__Exercise instructions__.
Recast the rows starting with the line that contains "Switch to manual" and going on through the line that contains "tap(153, 134)" as a two-column CSV with the headers text and answer, one CSV line per row. Put each field in quotation marks and turn any line breaks into spaces.

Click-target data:
····················

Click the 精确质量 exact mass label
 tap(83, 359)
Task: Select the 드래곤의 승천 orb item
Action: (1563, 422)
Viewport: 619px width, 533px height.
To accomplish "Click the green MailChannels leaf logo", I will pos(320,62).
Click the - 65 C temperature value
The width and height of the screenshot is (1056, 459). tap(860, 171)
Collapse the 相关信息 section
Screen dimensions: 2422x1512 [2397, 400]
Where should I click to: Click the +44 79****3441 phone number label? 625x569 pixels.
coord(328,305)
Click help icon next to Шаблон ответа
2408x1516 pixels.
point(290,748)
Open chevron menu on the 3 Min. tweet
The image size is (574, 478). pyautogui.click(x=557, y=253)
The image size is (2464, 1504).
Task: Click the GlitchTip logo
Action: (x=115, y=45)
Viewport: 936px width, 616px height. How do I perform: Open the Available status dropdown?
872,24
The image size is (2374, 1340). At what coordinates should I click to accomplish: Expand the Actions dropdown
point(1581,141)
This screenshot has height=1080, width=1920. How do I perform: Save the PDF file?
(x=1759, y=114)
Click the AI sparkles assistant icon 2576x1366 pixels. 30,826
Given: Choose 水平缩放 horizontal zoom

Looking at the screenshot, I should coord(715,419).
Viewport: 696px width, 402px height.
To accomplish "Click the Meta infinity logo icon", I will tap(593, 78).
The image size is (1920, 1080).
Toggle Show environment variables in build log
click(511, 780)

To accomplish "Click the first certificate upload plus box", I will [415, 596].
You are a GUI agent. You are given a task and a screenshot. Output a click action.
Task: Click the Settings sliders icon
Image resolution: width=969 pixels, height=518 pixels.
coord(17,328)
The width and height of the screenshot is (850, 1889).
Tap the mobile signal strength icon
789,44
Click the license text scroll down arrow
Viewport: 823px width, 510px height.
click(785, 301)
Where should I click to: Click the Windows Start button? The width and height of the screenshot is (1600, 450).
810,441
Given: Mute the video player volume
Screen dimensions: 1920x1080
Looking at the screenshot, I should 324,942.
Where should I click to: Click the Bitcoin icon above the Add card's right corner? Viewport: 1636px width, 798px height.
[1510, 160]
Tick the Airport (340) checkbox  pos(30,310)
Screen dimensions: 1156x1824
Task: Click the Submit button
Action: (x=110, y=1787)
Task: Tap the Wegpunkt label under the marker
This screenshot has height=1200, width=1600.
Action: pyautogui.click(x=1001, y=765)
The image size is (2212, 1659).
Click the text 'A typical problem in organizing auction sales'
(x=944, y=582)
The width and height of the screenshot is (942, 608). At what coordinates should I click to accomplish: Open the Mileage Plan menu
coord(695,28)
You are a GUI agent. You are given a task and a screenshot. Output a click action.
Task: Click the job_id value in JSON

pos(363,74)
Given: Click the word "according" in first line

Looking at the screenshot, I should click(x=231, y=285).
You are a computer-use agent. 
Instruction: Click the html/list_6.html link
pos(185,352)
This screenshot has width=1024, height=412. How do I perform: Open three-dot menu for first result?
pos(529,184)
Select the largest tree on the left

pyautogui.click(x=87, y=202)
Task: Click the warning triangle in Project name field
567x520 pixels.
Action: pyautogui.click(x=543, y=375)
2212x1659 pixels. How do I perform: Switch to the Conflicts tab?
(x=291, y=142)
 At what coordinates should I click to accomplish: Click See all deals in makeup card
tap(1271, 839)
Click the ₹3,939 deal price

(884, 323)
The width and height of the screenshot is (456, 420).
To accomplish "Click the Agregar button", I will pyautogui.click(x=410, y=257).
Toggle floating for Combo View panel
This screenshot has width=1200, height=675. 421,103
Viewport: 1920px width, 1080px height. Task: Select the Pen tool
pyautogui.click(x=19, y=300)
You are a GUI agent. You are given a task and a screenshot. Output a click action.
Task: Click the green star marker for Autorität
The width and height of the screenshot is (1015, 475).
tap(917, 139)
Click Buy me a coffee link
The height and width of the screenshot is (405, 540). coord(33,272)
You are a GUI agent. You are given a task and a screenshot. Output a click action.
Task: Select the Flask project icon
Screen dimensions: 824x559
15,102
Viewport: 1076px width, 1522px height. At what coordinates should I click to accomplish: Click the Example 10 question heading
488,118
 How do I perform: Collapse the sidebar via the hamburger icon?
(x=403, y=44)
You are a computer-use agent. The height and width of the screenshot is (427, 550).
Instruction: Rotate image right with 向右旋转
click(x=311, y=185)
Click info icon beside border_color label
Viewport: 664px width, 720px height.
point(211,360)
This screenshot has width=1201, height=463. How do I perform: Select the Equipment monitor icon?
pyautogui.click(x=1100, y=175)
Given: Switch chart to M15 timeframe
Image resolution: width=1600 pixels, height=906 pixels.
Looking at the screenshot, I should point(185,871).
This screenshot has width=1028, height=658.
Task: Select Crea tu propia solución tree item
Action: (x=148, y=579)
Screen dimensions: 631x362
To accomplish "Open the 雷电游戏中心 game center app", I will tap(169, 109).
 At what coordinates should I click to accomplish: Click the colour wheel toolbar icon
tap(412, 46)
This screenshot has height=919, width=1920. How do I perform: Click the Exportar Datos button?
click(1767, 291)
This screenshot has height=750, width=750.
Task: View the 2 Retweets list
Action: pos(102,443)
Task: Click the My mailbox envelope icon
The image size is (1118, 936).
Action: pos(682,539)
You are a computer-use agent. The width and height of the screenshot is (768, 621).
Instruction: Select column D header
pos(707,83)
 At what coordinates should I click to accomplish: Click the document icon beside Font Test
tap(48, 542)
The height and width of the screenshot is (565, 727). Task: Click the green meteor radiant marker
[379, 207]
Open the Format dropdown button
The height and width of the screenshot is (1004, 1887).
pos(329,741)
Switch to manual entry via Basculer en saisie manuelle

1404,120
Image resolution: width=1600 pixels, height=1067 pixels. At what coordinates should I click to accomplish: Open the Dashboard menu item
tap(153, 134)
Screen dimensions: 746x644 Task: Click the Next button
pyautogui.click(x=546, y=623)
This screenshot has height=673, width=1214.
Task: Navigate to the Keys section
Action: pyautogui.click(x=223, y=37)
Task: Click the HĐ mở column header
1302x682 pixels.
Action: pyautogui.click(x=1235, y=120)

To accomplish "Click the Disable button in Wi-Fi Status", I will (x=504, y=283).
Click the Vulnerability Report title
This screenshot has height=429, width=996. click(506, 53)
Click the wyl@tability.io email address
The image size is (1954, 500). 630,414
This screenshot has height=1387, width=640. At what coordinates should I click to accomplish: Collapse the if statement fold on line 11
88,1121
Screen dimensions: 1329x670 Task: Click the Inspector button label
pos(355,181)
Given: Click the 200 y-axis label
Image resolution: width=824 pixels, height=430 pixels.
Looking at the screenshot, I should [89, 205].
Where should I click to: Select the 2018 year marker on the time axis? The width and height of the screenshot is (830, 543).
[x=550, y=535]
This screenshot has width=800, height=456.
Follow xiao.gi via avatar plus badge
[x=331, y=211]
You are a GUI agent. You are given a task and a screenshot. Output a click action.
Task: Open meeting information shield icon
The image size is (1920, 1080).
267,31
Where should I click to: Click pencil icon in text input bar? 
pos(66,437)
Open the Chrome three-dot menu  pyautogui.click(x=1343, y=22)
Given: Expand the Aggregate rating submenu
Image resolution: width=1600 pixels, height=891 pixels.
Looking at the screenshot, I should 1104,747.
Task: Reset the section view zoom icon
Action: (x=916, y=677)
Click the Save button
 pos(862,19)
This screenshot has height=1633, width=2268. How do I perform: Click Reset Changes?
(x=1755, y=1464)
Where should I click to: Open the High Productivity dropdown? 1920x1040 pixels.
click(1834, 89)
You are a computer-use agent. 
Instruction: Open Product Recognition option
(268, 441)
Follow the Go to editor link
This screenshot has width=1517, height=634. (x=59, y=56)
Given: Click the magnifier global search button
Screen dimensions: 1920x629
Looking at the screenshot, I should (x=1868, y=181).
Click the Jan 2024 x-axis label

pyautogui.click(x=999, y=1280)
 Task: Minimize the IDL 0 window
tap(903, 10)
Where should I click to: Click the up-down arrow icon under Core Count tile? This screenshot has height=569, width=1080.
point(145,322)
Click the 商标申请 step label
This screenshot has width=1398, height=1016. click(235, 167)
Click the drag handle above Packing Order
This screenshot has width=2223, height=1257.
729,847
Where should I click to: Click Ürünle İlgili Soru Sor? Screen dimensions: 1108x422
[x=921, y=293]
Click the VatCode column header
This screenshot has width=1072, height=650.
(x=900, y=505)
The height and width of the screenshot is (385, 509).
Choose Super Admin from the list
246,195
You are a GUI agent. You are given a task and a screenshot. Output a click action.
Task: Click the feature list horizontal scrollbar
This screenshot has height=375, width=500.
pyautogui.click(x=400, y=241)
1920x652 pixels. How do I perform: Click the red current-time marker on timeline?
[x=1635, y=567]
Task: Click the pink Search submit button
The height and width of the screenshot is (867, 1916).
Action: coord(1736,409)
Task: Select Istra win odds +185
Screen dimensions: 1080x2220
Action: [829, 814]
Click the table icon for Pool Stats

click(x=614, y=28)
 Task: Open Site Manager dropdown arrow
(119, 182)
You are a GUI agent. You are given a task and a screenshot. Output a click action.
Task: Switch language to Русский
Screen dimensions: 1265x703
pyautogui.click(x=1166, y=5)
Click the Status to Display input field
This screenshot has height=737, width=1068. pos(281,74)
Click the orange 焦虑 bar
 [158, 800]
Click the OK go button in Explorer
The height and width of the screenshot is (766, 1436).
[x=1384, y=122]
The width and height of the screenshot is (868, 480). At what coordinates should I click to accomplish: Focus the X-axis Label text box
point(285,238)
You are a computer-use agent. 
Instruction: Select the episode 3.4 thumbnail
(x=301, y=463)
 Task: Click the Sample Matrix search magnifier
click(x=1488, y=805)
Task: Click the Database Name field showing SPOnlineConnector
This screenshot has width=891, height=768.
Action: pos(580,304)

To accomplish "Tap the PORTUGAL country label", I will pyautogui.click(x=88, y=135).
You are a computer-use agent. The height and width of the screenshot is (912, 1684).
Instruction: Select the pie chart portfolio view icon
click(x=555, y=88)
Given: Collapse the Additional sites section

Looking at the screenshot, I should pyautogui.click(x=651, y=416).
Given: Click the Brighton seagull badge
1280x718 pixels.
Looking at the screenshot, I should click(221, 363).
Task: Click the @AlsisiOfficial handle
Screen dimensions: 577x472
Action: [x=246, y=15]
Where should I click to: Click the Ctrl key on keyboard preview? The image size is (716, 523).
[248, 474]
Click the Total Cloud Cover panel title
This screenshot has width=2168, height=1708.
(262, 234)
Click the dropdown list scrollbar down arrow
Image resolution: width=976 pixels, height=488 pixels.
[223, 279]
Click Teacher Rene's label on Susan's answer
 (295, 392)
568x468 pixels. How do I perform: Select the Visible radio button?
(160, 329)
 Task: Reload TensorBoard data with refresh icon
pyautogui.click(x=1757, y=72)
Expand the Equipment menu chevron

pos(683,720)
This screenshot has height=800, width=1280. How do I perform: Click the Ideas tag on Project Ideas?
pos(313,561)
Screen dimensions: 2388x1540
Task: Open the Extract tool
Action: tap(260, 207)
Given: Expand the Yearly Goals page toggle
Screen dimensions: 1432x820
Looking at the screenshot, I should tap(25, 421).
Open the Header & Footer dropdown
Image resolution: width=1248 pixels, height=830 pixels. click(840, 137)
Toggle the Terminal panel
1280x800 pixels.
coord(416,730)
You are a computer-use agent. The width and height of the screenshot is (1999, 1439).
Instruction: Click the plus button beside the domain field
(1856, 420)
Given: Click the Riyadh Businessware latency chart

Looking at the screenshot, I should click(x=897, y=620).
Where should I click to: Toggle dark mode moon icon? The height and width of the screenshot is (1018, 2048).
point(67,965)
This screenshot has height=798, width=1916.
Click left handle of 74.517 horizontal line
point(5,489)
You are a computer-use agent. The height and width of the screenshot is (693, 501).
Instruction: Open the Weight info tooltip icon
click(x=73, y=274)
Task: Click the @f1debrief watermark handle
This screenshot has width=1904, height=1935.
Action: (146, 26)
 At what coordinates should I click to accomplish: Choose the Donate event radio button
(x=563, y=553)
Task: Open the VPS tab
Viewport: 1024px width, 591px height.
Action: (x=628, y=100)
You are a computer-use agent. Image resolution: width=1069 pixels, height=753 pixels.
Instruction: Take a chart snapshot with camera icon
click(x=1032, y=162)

····················

__Response to this task__.
text,answer
"Switch to manual entry via Basculer en saisie manuelle","1404,120"
"Image resolution: width=1600 pixels, height=1067 pixels. At what coordinates should I click to accomplish: Open the Dashboard menu item","tap(153, 134)"